Do Dogs Dream?
Many dog owners may have observed their dog yipping and twitching in their sleep. While sometimes comical to witness, it does suggest dogs dream just like we do. This Holidays4Dogs article asks the question ‘ dog dogs dream?’ and, if so, what might they dream about?
From a structural point of view, it has been found that dog’s brains are very similar to that of humans. In addition, brain wave patterns are also much the same in dogs as they are in people. In other words, a dog’s brain goes through similar stages of electrical activity.
This, therefore, correlates with the notion that dogs do dream in the same way that humans do. Since scientific evidence also suggests that much simpler creatures than dogs are capable of dreaming, it doesn’t seem so hard to accept that our four legged friends experience them too.
REM sleep stage.
Researchers have conducted studies which included monitoring the brain activity of dogs while they are sleeping and results in one study found that dogs show signs of physical movement such as, eye flickering and limb twitching, when they are in the REM (rapid eye movement) stage of sleep.
These findings show that, like us, dogs have two stages of sleep – slow wave sleep and rapid eye movement – the latter being the stage where the body becomes completely relaxed, while the brain is in a stage of heightened mental activity.
The REM stage of sleep is just the same in humans and indicates the dog is experiencing images relating to the world around him. In the same way that a person might twitch, or mumble, while they are in a period of REM sleep, a dog will often react in the same way with low growls, barks and body tremors.
What do dogs dream about?
The question we often ask, when we watch our dogs snoozing, is what they might be dreaming about? It is probably safe to say that dogs don’t have complex dreams in the same way people do.
It is thought that dogs are most likely to dream about simple things such as running, playing and eating. Whether dogs have nightmares, is something we will probably never know.
Lack of sleep.
It is just as important for dogs as it is for humans to have restful sleep, which includes the important state of REM sleep. Studies have indicated that the amount of time a dog dreams is very much dependent on his age and size; so puppies and older dogs tend to dream more.
Also the amount of rest a dog needs will be dependent on his activity levels during the day. It is wise not to wake a sleeping dog – especially when he appears to be dreaming. There are dangers associated with disturbing a dog – or human – when they are sleeping.
It is not uncommon for humans to react in odd ways when they are suddenly woken from a deep slumber. We may even lash out, or feel momentarily confused.
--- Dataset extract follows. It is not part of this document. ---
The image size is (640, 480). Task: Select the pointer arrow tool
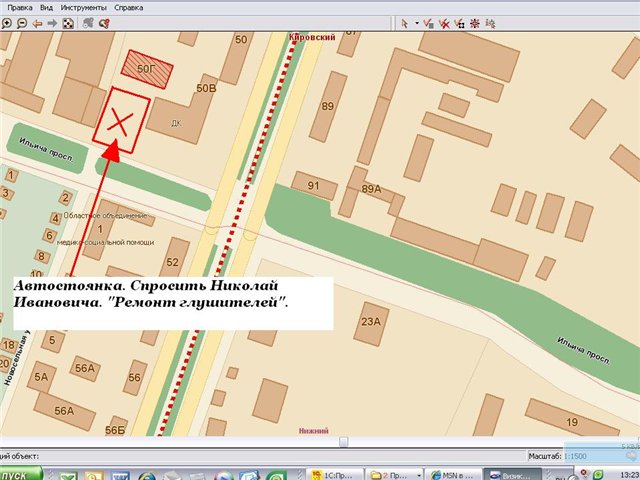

The same is true for dogs and figures show that a high percentage of children are bitten after waking a sleeping dog. This is not a suggestion of an aggressive dog, but is a normal reaction.
As the old saying goes it is best to, “let sleeping dogs lie”.
Next time you watch your dog yapping and twitching during their sleep, remember this is perfectly natural behaviour and he is probably dreaming about chasing his pals around the field, or the neighbour’s cat down the road.